The mission had taken them to a derelict residential block. It was too dark for a home, too isolated to be forgotten. {{user}} had warned Price about the feeling; a premonition that crawled up the spine like electricity.
At the end of that narrow corridor, behind a door that groaned like a lament, they found her. The hostage wasn’t begging for her freedom. She was under siege by her own hand. Huddled, arms wrapped in frantic, makeshift bandages, with a blade resting on the floor beside her like a dangerous lover. The terror in her eyes wasn't aimed at the barrels of the TF-141’s rifles, but at something invisible that had been in that room long before they’d breached the door.
Price felt the exact moment {{user}} froze. It was a fraction of a second, the skip of a heartbeat. It wasn't fear. It was recognition.
Now, beneath the dim glow of the base’s perimeter lights, {{user}}’s thumb traced an involuntary path. It started at the Union Jack on the shoulder, sliding down the sleeve to a specific point beneath the fabric. A spot where the skin wasn’t smooth. Where the ridges told a story that no after-action report would ever document.
It was a checking gesture. A reach for control when the internal world was caving in. Price watched it all, the ash on his cigar forgotten. He knew that look. The look of a soldier carrying ghosts that bullets couldn't kill. “Still there, Lieutenant?” his voice came out like gravel, low and rough.

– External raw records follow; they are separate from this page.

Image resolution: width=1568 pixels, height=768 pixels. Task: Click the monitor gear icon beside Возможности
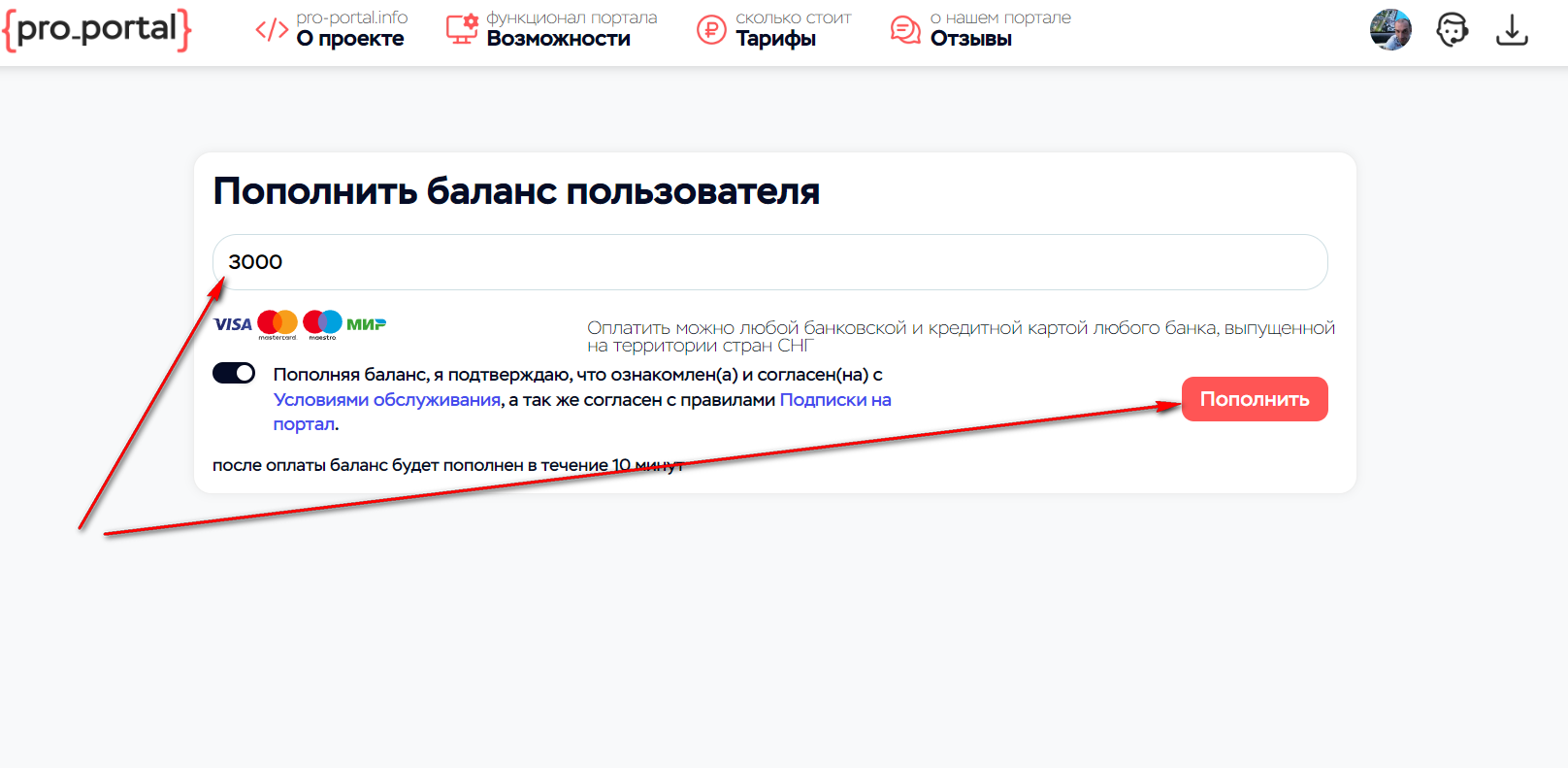tap(462, 29)
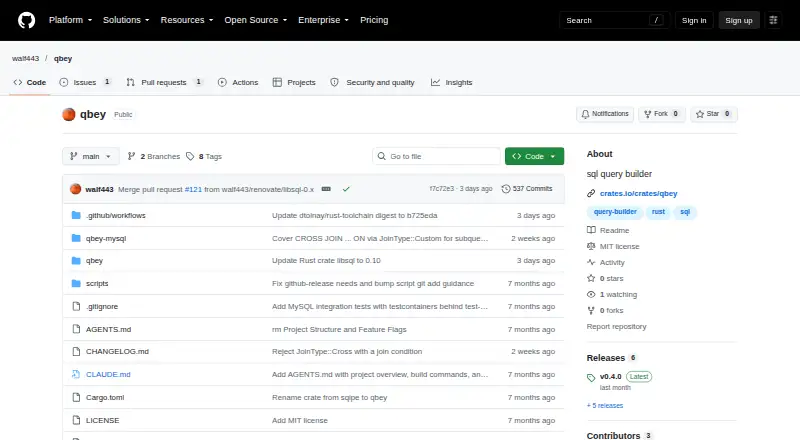Switch to the Pull requests tab
800x440 pixels.
pyautogui.click(x=164, y=82)
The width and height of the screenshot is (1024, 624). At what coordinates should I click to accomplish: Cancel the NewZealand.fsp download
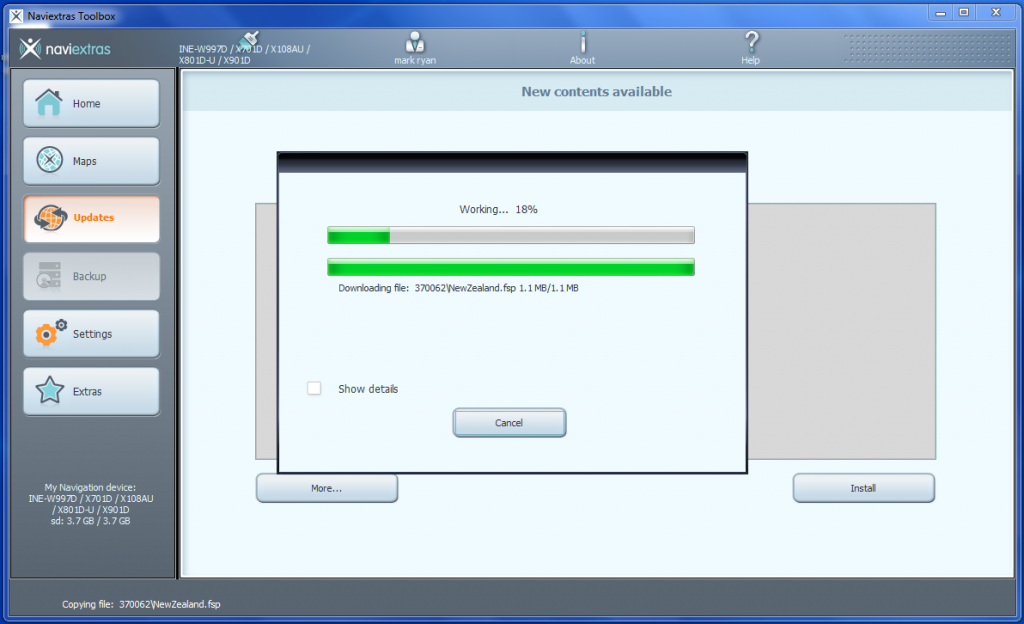[x=509, y=422]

{{user}} stiffened. The hand snapped back into a pocket as if burned by a forbidden secret. “Old habit,” {{user}} muttered, the words nearly lost to the wind. There had been a time when that gesture was the only scream allowed. A way to turn abstract guilt and a mother’s voice—that eternal, cold demand for perfection, into something physical, tangible, and manageable. Something that could be seen. Something that could be bled out and stopped.

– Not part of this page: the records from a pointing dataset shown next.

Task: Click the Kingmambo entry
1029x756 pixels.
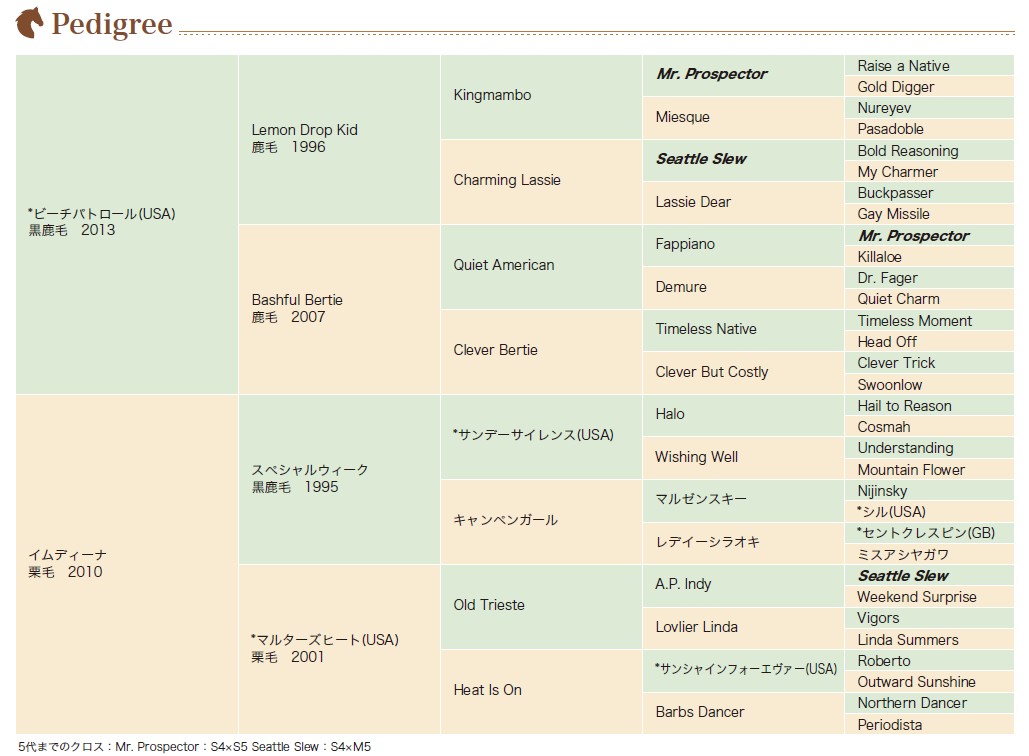Action: pos(541,97)
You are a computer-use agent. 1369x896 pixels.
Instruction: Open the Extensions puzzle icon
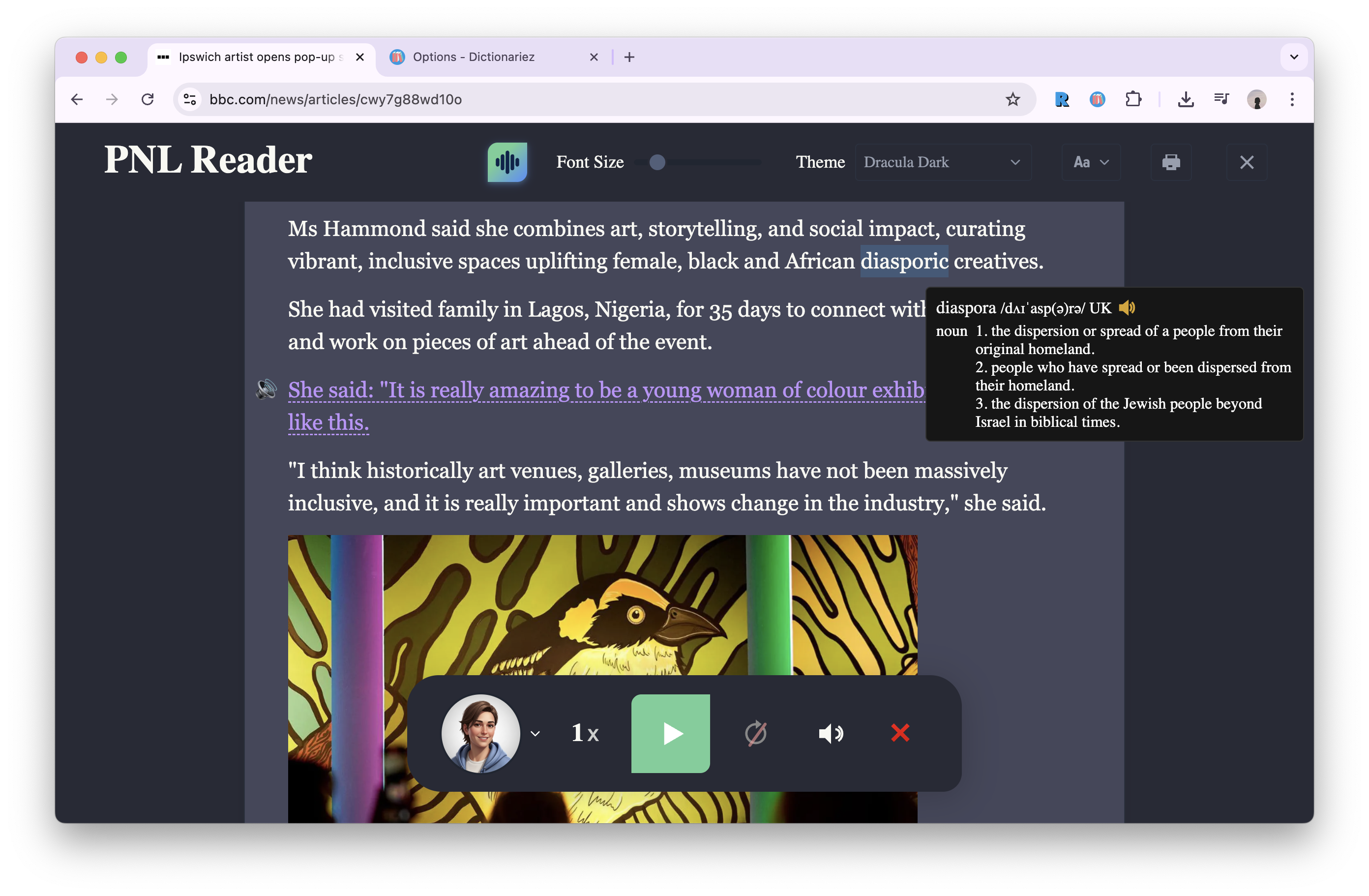point(1132,99)
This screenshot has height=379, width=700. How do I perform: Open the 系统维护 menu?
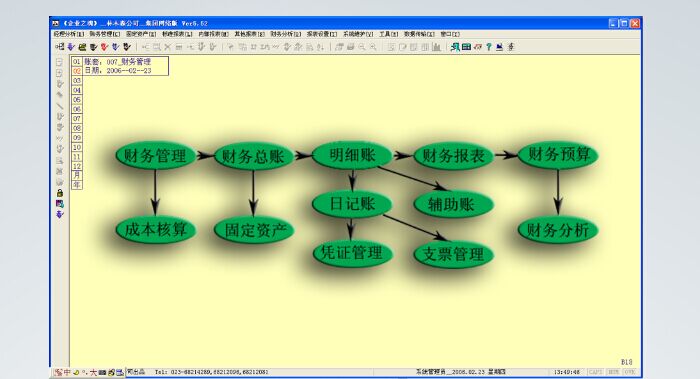pyautogui.click(x=358, y=34)
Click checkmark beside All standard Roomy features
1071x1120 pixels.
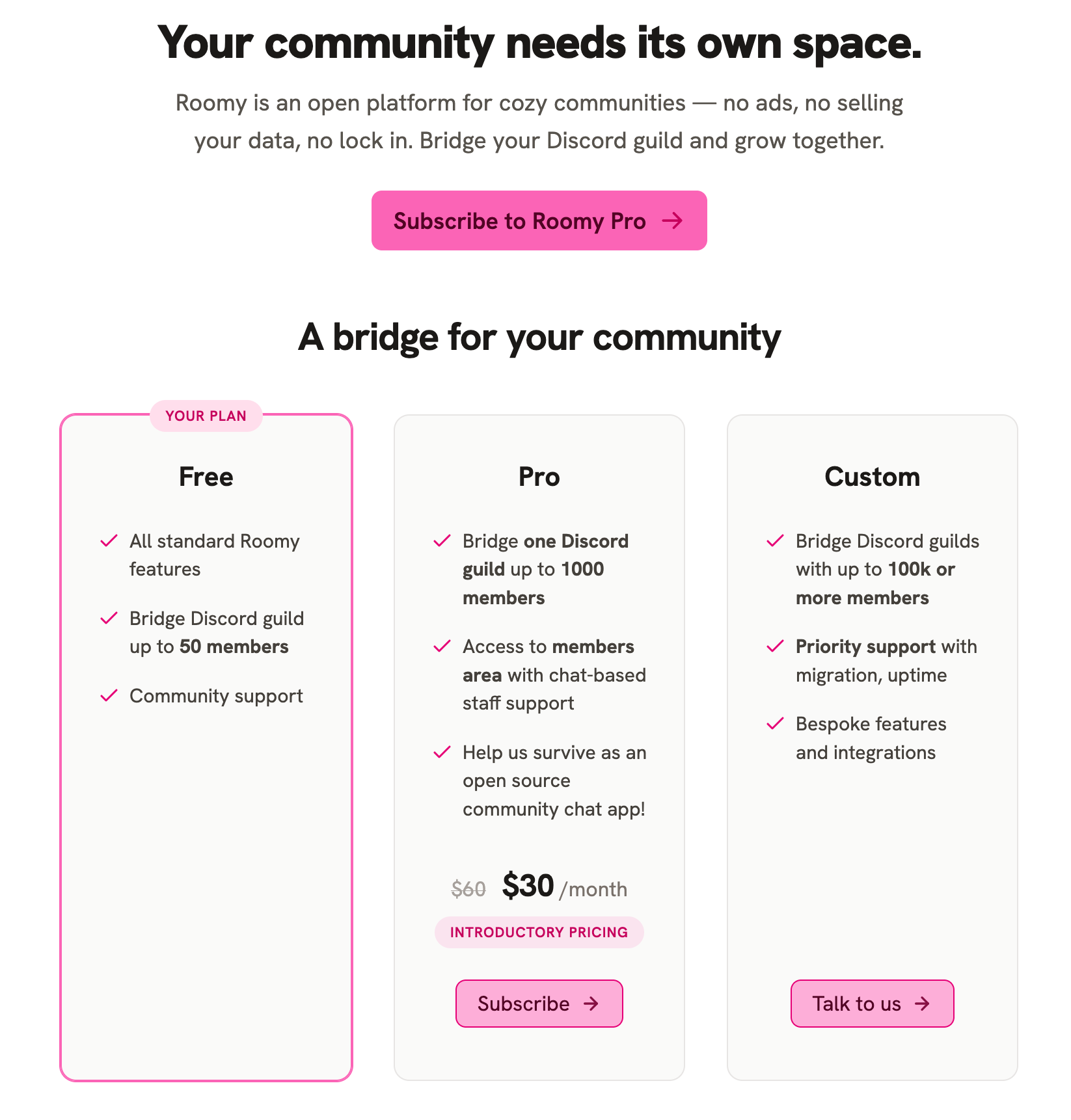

“Does it help?” Price asked bluntly, stripping away any military courtesy.
“Not anymore.” The answer came after a silence that felt like decades.
Price’s jaw tightened. It wasn't judgment; it was something heavier, something bordering on shared pain. He stepped forward, breaking the protocol of personal space until his shoulder was pressed firmly against {{user}}’s.

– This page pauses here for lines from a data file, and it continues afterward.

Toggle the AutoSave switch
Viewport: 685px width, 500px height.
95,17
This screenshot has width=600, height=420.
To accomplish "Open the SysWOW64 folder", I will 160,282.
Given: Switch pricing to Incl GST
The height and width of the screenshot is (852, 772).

“Look at me.” {{user}} hesitated but eventually met his gaze. Price’s eyes were stormy, yet unwavering. “That girl,” he said, weighing every syllable. “She was surviving the only way she knew how.” He leaned in a fraction more, the smoke from his cigarette hanging between them like a veil. “That doesn’t make her weak.”
His gaze wasn’t that of a Captain giving orders, nor a mentor offering hollow comfort. It was the look of a man flaying {{user}}’s skin back, exposing every raw nerve and every scar hidden beneath the fatigues. Price wasn't talking about the hostage. He was talking about what was left of {{user}} after all these years.
The silence that followed was the kind that precedes a landslide. Price didn’t blink. He dropped the cigarette end and crushed it under his boot—a slow, deliberate motion, as if grinding down {{user}}’s last line of defence.
“You didn’t freeze because the situation was too tactical, Lieutenant,” Price said, his voice dropping. “You froze because you recognised the pattern. It wasn't pity. It was a mirror, wasn't it?”